Waking Up to Your Favorite Song Makes You More Productive

In Education

Getting up in the morning is a daunting task for many who constantly face “sleep inertia,” the feeling of not wanting to get up. It has also been proven that if you struggle to get up or get up grumpily, you are less likely to have a productive day than if you woke up cheerfully and alert.

According to Australian researchers from RMIT University, you can get over this grogginess by changing your alarm clock’s sound. The researchers say that a more catchy tune in the morning is bound to get you up and to run.

Sleep inertia in space

The researchers observe that sleep inertia is a psychological phenomenon that can run for up to four hours after waking up. In addition, they say that the feeling can occur regardless of where you sleep, on your bed, couch, or even in space.

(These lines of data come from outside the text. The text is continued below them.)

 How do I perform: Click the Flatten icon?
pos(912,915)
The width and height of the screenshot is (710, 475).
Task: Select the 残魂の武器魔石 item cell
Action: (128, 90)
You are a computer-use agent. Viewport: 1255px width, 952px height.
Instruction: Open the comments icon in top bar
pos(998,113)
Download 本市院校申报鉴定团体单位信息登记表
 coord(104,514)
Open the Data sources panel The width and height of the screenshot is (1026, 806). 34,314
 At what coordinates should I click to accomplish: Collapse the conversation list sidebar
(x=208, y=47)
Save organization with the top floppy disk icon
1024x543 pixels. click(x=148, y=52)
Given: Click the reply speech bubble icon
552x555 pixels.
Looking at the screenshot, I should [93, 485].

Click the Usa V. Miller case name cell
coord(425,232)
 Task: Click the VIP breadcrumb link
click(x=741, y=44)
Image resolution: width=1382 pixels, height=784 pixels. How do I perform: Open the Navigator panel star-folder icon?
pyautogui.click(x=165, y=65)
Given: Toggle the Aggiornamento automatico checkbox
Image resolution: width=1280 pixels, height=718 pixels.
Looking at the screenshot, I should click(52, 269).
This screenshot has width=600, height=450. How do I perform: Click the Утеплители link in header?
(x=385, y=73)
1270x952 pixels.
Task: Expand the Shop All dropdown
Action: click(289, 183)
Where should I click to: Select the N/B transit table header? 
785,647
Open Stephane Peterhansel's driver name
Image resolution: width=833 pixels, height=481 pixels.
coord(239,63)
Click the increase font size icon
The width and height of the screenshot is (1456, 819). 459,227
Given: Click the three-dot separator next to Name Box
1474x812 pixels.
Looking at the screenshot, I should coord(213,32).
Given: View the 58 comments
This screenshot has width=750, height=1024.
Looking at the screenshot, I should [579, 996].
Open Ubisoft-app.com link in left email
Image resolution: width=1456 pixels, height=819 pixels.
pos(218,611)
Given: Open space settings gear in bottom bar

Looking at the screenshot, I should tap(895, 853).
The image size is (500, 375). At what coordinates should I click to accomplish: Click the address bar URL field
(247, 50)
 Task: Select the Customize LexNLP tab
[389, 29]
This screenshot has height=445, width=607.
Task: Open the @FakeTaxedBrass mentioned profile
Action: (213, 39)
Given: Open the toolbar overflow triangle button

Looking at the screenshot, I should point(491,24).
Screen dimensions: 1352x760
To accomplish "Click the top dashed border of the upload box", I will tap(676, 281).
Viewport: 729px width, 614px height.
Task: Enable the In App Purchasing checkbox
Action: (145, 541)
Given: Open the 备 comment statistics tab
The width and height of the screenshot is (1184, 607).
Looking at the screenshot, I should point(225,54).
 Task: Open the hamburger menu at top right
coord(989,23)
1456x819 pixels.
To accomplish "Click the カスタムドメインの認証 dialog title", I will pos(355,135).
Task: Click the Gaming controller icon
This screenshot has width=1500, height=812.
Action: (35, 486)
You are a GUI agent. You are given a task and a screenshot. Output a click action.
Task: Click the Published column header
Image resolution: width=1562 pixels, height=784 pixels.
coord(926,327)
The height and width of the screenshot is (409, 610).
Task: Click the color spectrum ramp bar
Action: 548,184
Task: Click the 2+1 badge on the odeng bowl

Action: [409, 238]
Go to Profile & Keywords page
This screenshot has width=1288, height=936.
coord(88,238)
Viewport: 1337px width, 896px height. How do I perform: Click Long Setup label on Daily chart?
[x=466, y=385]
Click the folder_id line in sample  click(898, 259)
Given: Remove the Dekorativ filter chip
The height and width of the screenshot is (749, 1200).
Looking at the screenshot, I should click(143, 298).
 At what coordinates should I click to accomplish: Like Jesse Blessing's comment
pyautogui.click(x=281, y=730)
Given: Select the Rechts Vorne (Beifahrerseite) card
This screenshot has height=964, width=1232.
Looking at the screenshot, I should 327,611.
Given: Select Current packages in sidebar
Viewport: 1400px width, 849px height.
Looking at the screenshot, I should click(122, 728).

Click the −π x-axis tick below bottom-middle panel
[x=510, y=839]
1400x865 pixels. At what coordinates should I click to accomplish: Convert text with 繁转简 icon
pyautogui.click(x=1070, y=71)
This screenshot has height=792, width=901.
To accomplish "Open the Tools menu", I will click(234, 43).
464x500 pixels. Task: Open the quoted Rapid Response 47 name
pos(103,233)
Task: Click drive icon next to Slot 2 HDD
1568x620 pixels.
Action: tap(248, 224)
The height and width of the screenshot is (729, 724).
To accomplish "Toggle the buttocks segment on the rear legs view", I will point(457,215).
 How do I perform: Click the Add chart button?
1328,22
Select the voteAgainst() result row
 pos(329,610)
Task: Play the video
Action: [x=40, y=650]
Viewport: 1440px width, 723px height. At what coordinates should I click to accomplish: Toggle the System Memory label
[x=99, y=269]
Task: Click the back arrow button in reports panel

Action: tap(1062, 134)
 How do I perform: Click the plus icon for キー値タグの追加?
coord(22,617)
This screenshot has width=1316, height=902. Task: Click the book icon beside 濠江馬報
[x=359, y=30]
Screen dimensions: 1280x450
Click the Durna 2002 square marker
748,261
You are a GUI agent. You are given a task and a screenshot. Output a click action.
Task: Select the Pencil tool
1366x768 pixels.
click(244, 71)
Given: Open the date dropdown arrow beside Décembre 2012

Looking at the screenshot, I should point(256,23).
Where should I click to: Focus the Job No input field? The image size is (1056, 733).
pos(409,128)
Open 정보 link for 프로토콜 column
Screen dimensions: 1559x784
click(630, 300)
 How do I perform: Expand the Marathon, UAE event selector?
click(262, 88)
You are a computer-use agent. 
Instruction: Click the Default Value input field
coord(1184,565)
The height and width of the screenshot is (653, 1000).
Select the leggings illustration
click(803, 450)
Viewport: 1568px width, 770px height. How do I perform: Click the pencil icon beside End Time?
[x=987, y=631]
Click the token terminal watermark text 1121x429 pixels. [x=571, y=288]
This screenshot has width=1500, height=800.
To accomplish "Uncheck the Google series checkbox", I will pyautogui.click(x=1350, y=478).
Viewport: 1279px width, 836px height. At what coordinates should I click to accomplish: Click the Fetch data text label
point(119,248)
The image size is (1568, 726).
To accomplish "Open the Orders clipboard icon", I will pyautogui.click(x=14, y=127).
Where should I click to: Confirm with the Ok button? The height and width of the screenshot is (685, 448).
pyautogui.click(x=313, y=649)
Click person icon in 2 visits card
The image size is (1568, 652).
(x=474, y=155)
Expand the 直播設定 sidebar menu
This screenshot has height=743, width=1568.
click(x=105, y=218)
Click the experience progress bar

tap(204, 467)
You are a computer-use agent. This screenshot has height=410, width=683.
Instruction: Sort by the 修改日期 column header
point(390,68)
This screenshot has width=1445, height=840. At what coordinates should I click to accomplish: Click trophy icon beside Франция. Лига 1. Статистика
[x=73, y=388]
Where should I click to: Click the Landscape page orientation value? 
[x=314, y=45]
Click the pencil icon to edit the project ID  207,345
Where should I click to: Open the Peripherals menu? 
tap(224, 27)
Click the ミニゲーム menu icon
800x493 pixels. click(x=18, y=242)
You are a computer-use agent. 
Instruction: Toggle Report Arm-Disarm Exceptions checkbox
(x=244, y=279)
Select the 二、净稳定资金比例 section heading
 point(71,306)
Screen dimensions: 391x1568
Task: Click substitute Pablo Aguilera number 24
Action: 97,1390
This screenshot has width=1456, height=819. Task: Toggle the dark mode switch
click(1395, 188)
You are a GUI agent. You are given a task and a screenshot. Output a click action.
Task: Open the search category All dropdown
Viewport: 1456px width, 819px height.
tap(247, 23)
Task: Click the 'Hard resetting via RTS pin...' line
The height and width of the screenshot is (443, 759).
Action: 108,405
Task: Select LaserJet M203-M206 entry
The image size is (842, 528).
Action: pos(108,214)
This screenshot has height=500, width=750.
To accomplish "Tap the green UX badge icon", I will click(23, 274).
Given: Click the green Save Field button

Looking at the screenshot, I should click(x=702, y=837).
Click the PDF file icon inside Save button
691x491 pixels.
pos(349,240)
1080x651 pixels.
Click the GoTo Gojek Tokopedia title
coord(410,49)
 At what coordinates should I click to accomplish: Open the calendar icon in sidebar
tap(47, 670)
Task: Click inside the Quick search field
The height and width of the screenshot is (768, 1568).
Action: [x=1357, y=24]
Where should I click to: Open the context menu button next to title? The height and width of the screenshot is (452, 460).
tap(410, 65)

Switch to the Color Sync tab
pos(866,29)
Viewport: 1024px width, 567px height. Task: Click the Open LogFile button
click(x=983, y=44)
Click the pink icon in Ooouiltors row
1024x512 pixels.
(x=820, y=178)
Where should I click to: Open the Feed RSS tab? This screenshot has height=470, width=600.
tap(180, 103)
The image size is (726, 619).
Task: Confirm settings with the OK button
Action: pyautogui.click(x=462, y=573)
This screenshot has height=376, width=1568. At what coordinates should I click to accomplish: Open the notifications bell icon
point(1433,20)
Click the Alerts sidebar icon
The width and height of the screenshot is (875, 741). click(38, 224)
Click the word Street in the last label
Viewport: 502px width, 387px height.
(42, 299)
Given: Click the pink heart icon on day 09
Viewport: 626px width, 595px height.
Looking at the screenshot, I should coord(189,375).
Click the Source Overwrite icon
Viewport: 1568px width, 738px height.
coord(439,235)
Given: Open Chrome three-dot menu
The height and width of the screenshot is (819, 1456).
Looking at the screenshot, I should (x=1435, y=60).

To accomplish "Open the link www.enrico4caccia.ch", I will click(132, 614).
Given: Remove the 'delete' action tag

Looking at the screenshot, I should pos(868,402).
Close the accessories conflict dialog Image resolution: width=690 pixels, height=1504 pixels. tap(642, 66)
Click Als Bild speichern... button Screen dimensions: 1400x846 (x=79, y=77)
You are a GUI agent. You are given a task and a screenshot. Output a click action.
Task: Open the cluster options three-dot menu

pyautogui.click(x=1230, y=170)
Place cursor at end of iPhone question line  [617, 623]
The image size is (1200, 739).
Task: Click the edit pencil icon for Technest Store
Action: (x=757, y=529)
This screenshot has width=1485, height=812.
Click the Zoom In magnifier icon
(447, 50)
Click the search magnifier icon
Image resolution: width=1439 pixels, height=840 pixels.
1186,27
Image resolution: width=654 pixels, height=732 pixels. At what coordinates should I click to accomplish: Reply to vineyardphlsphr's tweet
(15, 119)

A NASA astronaut confirms this as he narrates how he slept through two alarms in space one morning.

While caffeine, hot and light showers are some of the go-to solutions to morning grogginess, the researchers realized that some sounds have a similar effect. Melodic tunes reduce sleep inertia faster than  ‘unmelodic’ tunes such as the ones in alarm clocks. The researchers define melodic tunes as anything you can hum or sing along to.

To test the effect music has on sleep inertia, the researchers developed an app that allowed participants to wake up to different types of music. They were then immediately supposed to start a game-like task to test their level of alertness. The task, akin to the one taken by astronauts to test their alertness in space, required participants to touch their phones’ screens as soon as the color changed.

Children are more alert.

The results revealed that the control group who used melodic tunes as an alarm were more alert than those who used traditional alarm beeping sounds. The team also looked at how effective other alarming sounds like sirens are at waking the body up. Interestingly, they found that children are more receptive to alarming sounds in emergency scenarios.